The material below is to be copied exactly from the line with "Click the cat icon in the toolbar" up to and including the line with "This screenshot has height=246, width=286.", with nothing else kept and no pictures.

___ THE INPUT ___

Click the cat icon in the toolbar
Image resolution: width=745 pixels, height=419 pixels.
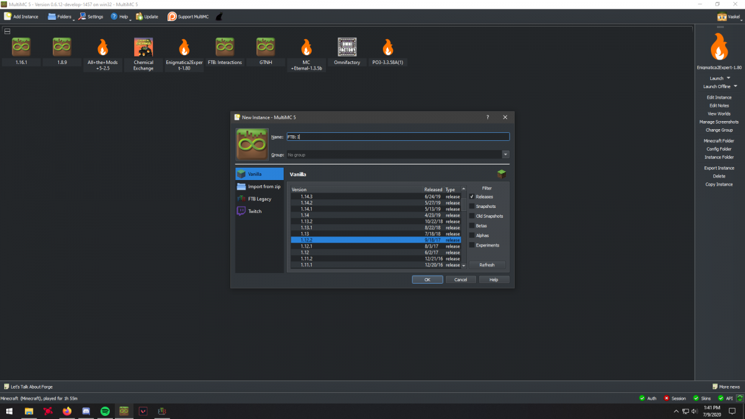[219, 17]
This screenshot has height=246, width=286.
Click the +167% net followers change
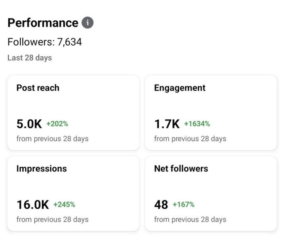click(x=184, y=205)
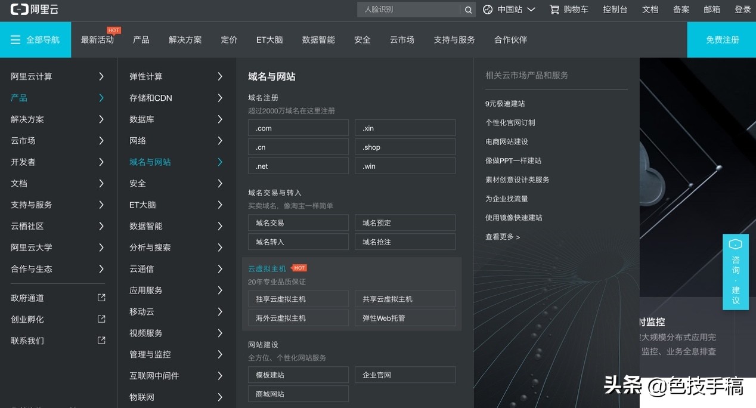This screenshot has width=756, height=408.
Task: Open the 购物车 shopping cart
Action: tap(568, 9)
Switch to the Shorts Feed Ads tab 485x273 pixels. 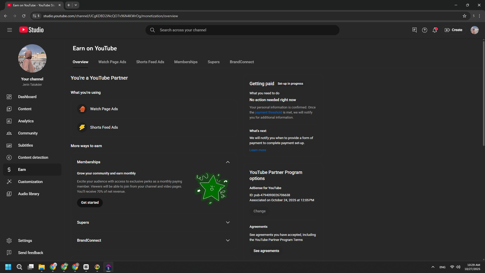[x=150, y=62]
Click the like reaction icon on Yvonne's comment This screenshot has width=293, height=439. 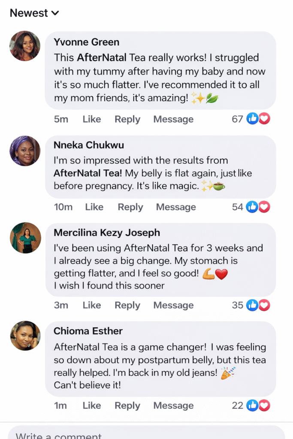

___
___ THE INPUT ___

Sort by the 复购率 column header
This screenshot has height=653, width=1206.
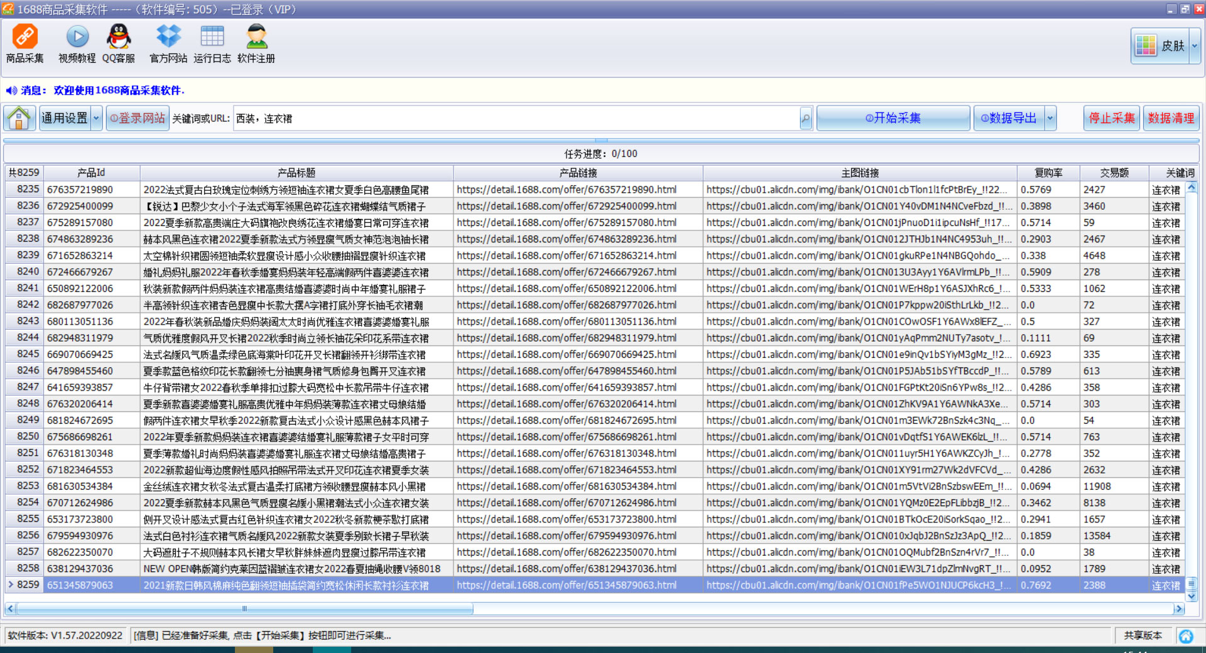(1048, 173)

___

■ ANSWER FOR THIS EXERCISE:
Click the cat icon in the toolbar
Image resolution: width=745 pixels, height=419 pixels.
[219, 17]
This screenshot has height=246, width=286.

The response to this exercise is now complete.